▶ [EXERCISE DATA]:

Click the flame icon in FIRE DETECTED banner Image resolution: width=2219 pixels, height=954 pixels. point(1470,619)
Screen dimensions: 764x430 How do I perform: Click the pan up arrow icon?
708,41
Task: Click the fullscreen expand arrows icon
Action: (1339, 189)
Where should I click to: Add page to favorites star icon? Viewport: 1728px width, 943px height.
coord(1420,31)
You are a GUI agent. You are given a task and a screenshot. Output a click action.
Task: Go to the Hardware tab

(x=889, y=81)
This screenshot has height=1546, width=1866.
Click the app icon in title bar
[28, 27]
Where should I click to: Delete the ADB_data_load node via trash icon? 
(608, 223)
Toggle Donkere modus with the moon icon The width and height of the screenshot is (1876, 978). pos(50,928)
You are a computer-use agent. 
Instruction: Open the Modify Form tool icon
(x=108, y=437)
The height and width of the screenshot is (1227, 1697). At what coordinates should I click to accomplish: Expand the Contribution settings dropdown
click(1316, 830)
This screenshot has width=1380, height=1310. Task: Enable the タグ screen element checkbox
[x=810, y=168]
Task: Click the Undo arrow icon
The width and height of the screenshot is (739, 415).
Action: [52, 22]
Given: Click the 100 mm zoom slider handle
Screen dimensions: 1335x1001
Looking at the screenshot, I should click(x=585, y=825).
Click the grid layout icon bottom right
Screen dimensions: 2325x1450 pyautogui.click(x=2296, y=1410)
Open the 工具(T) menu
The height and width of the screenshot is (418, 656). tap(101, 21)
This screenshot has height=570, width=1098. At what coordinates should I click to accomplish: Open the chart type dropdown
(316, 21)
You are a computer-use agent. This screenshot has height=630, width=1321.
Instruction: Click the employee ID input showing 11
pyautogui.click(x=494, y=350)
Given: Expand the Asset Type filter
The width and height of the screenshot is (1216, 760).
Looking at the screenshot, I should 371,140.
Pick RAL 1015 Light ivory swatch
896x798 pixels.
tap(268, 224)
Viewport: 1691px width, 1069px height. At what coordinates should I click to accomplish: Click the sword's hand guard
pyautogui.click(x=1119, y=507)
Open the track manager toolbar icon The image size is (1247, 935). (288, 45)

▶ [EXERCISE INSTRUCTIONS]: Transcribe the records exactly as given.

▶ [FINISHED TASK]:
Click the flame icon in FIRE DETECTED banner Image resolution: width=2219 pixels, height=954 pixels. point(1470,619)
Screen dimensions: 764x430 How do I perform: Click the pan up arrow icon?
708,41
Task: Click the fullscreen expand arrows icon
Action: (1339, 189)
Where should I click to: Add page to favorites star icon? Viewport: 1728px width, 943px height.
coord(1420,31)
You are a GUI agent. You are given a task and a screenshot. Output a click action.
Task: Go to the Hardware tab

(x=889, y=81)
This screenshot has height=1546, width=1866.
Click the app icon in title bar
[28, 27]
Where should I click to: Delete the ADB_data_load node via trash icon? 
(608, 223)
Toggle Donkere modus with the moon icon The width and height of the screenshot is (1876, 978). pos(50,928)
You are a computer-use agent. 
Instruction: Open the Modify Form tool icon
(x=108, y=437)
The height and width of the screenshot is (1227, 1697). At what coordinates should I click to accomplish: Expand the Contribution settings dropdown
click(1316, 830)
This screenshot has width=1380, height=1310. Task: Enable the タグ screen element checkbox
[x=810, y=168]
Task: Click the Undo arrow icon
The width and height of the screenshot is (739, 415).
Action: [52, 22]
Given: Click the 100 mm zoom slider handle
Screen dimensions: 1335x1001
Looking at the screenshot, I should click(x=585, y=825).
Click the grid layout icon bottom right
Screen dimensions: 2325x1450 pyautogui.click(x=2296, y=1410)
Open the 工具(T) menu
The height and width of the screenshot is (418, 656). tap(101, 21)
This screenshot has height=570, width=1098. At what coordinates should I click to accomplish: Open the chart type dropdown
(316, 21)
You are a computer-use agent. This screenshot has height=630, width=1321.
Instruction: Click the employee ID input showing 11
pyautogui.click(x=494, y=350)
Given: Expand the Asset Type filter
The width and height of the screenshot is (1216, 760).
Looking at the screenshot, I should 371,140.
Pick RAL 1015 Light ivory swatch
896x798 pixels.
tap(268, 224)
Viewport: 1691px width, 1069px height. At what coordinates should I click to accomplish: Click the sword's hand guard
pyautogui.click(x=1119, y=507)
Open the track manager toolbar icon The image size is (1247, 935). (288, 45)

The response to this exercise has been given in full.